Es algo muy difícil de asimilar: como sociedad, nos hemos acostumbrado al horror a grado tal que permanecemos indiferentes frente a la proliferación generalizada de uno de los crímenes más atroces que se puede cometer. Quiero ser muy enfático en este punto: la desaparición de personas es uno de los actos más terribles que se puede perpetrar.

En primer lugar, la brutalidad de este delito radica en que las personas desaparecidas pierden el derecho a existir. En muchos casos pierden la vida, pero no sólo me refiero a eso. Cuando una persona desaparece, lo hace sin tener oportunidad de despedirse de sus seres queridos, mientras que sus familiares y amigos quedan en la total incertidumbre sobre el paradero y el destino de esa persona. Esto produce un vacío, una impotencia y un dolor insoportables para ambas partes.

En caso de que la persona desaparecida sea asesinada, los perpetradores harán todo lo posible por ocultar su delito y los restos de la persona, por medio de desmembramientos, incineraciones, mutilaciones, corrosión, fosas clandestinas y otros mecanismos igualmente viles. Por tanto, se alarga esa terrible incertidumbre para los familiares, los amigos o la pareja de la persona desaparecida y no sólo eso, sino que se ven impedidos a pasar por un proceso de duelo y cierre, lo que prolonga, ahonda y torna más doloroso el sentimiento de pérdida.

Prácticamente todos los pueblos y todas las culturas humanas comparten la particularidad de realizar ritos funerarios, casi siempre colectivos, con la participación de las personas cercanas a quien falleció. Esto ayuda a las personas a lidiar con el dolor de la pérdida y a vivir un proceso de duelo y, eventualmente, aceptación y resignación. La desaparición clausura esa posibilidad.

En caso de que la persona desaparecida permanezca con vida, es probable que los perpetradores la obliguen a realizar trabajos forzados de distinta índole, que la sometan a torturas crueles y degradantes, o que la incorporen a alguna red de tráfico de personas o explotación sexual. En nuestro país, todo esto es más común de lo que pensamos.

Los patrones, los motivos y las dinámicas de la desaparición cambian mucho según la región del país de la que hablemos, pero el punto en común de todos los casos es el dolor indecible de las víctimas (insisto, las personas desaparecidas y sus familiares son víctimas por igual).
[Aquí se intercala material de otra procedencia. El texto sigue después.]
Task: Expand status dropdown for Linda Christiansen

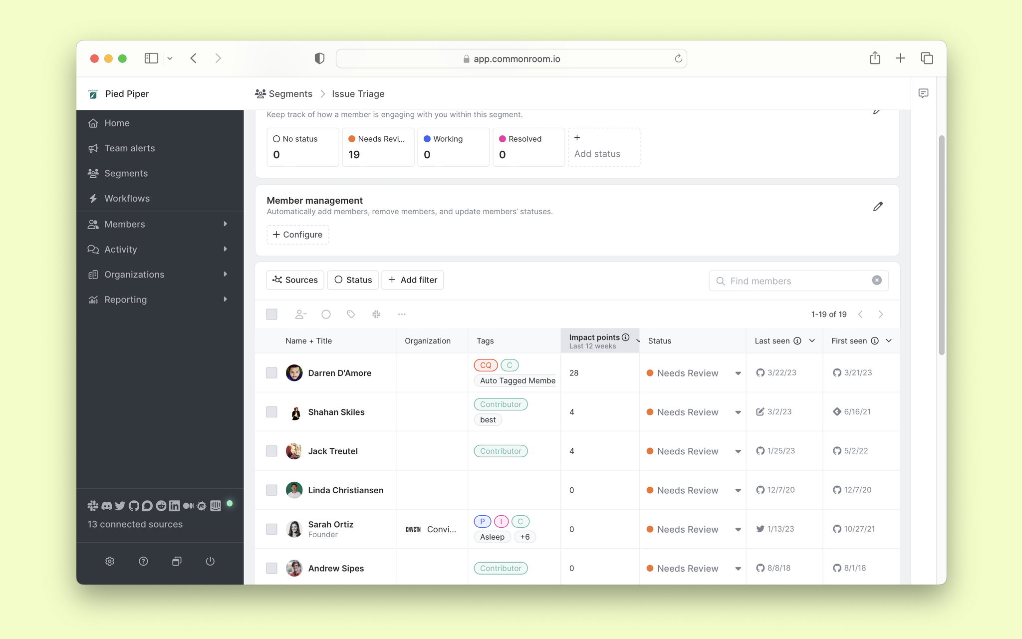Action: pos(738,490)
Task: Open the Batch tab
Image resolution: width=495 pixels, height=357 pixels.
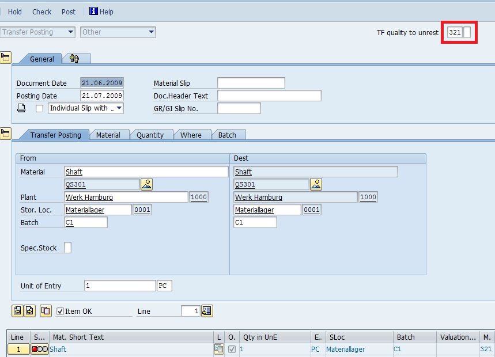Action: pyautogui.click(x=228, y=134)
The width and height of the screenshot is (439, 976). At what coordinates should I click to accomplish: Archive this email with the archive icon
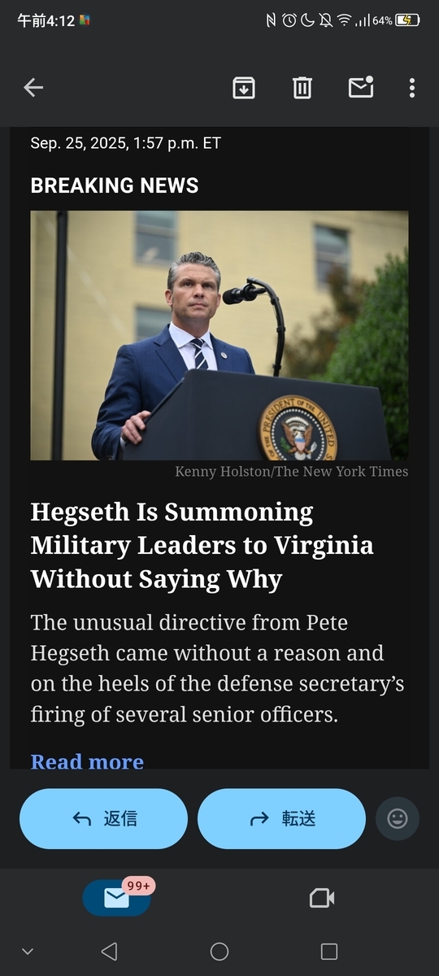[x=244, y=88]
Para dimensionar la crisis que vivimos, pensemos que hay 110,000 personas desparecidas (apegándonos a los números oficiales, pero probablemente la cifra es mayor) y que cada una de ellas tiene un círculo cercano de (por decir un número) 10 personas muy queridas, entre pareja, familiares y amigos. En ese caso, habría en México más de un millón de personas sufriendo una tristeza, un dolor, una frustración, una impotencia y una incertidumbre tan grandes que son imposibles de describir.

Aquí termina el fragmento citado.